Improving Small-Scale Large Language Models Function Calling for Reasoning Tasks

Graziano A. Manduzio,Federico A. Galatolo,Mario G. C. A. Cimino,Enzo Pasquale Scilingo,Lorenzo Cominelli
2024-10-25
Abstract:Recent advancements in Large Language Models (LLMs) have demonstrated exceptional capabilities in natural language understanding and generation. While these models excel in general complex reasoning tasks, they still face challenges in mathematical problem-solving and logical reasoning. To address these limitations, researchers have explored function calling abilities, allowing LLMs to execute provided functions and utilize their outputs for task completion. However, concentrating on specific tasks can be very inefficient for large-scale LLMs to be used, because of the expensive cost of training and inference stages they need in terms of computational resources. This study introduces a novel framework for training smaller language models in function calling, focusing on specific logical and mathematical reasoning tasks. The approach aims to improve performances of small-scale models for these tasks using function calling, ensuring a high level of accuracy. Our framework employs an agent that, given a problem and a set of callable functions, queries the LLM by injecting a description and examples of the usable functions into the prompt and managing their calls in a step-by-step reasoning chain. This process is used to create a dataset of correct and incorrect reasoning chain chat completions from a large-scale LLM. This dataset is used to train a smaller LLM using Reinforcement Learning from Human Feedback (RLHF), specifically employing the Direct Preference Optimization (DPO) technique. Experimental results demonstrate how the proposed approach balances the trade-off between model size and performance, improving the ability of function calling for reasoning tasks, in smaller models.
Artificial Intelligence
What problem does this paper attempt to address?

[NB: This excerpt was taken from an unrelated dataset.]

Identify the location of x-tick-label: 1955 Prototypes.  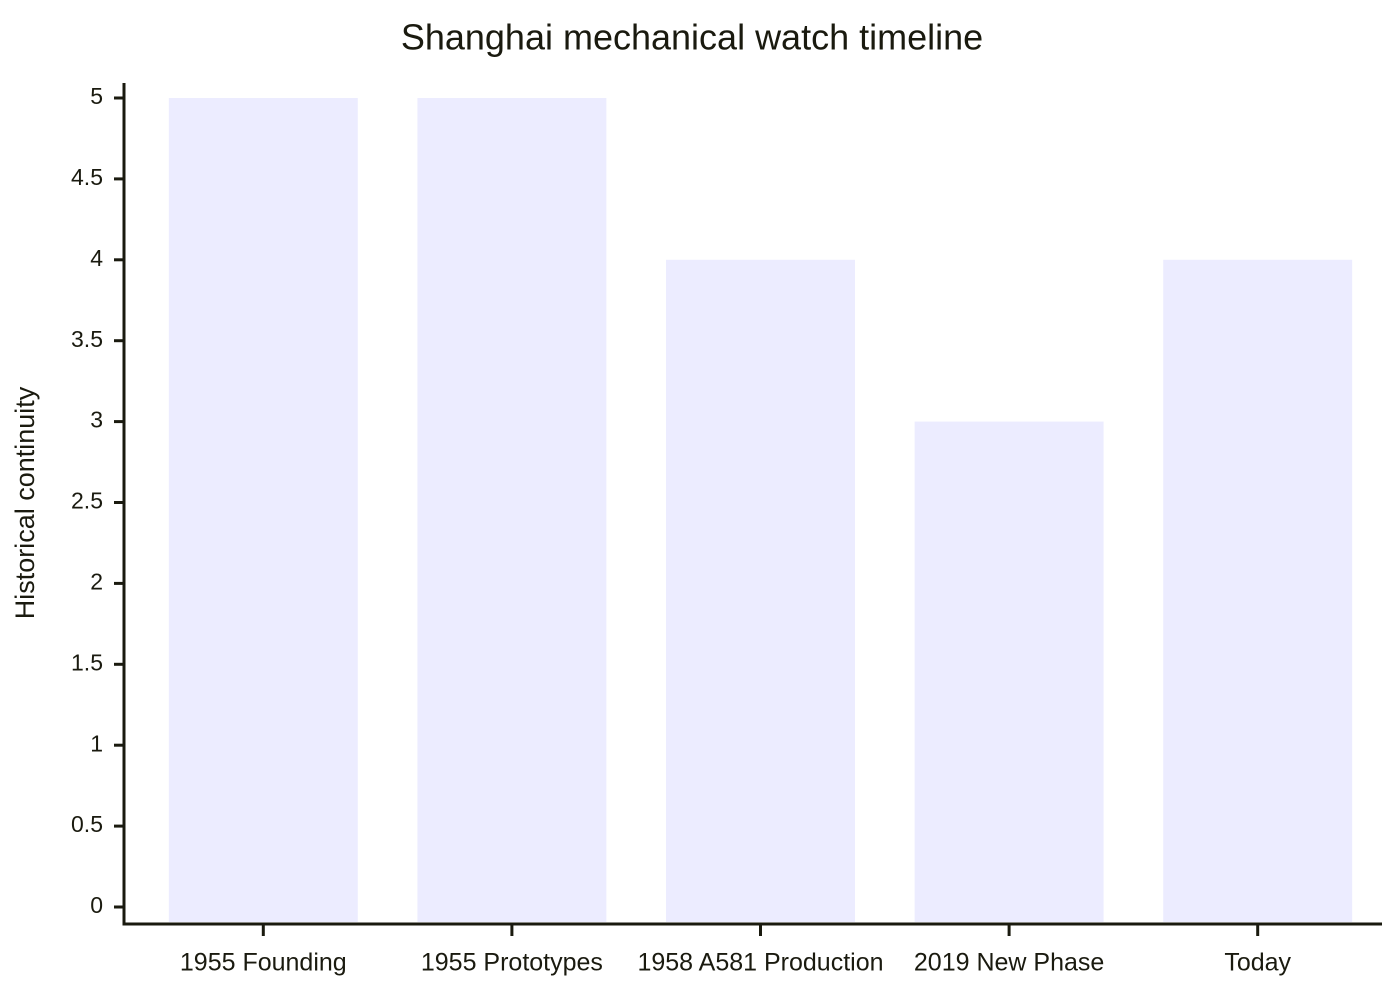
(512, 963).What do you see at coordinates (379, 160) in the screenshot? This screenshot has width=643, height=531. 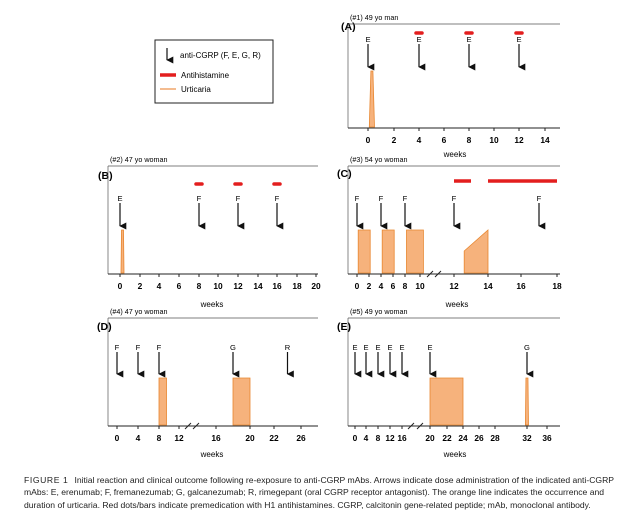 I see `panel-title: (#3) 54 yo woman` at bounding box center [379, 160].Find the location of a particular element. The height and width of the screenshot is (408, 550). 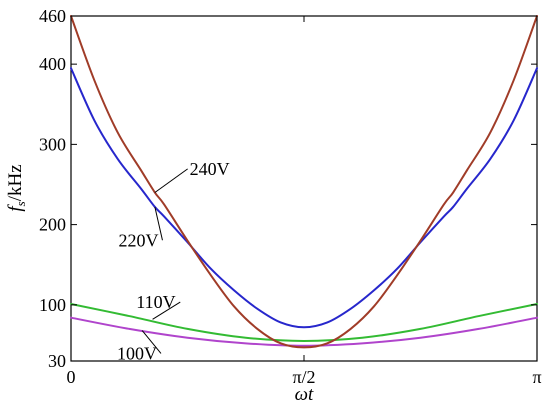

The problem that this paper attempts to solve is the deficiencies of large - language models (LLMs) in mathematical problem - solving and logical reasoning, especially their inefficiency in specific tasks. Specifically: 1. **Challenges in Mathematical Problem - Solving and Logical Reasoning**: Although large - language models perform well in natural - language understanding and generation, they still have difficulties in mathematical problem - solving and logical reasoning tasks. 2. **Resource Consumption Problem**: Large - language models require a large amount of computational resources during the training and inference stages, which makes them inefficient and costly when handling specific tasks. 3. **Performance Improvement of Small - scale Models**: To overcome the above problems, researchers hope to develop a framework that can improve the performance of small - language models in specific logical and mathematical reasoning tasks and ensure high precision. For this purpose, the paper proposes a new framework to enhance the performance of small - language models in specific logical and mathematical reasoning tasks by introducing function - calling capabilities. The main steps of this framework include: - **Defining Tasks and Problems**: Select a series of logical and mathematical reasoning tasks as test objects. - **Defining Callable Functions**: Define a set of functions for each problem. These functions can help the model complete reasoning steps, control the reasoning chain, and verify intermediate and final results. - **Generating Datasets**: Use large - language models to generate datasets of correct and incorrect reasoning chains. - **Fine - Tuning Small - scale Models**: Utilize the generated datasets to fine - tune small - language models through reinforcement learning methods (especially the direct preference optimization (DPO) technique). Through this method, researchers aim to balance the trade - off between model size and performance, thereby reducing the demand for computational resources while maintaining efficient reasoning capabilities. The experimental results show that this framework significantly improves the performance of small - language models in specific reasoning tasks.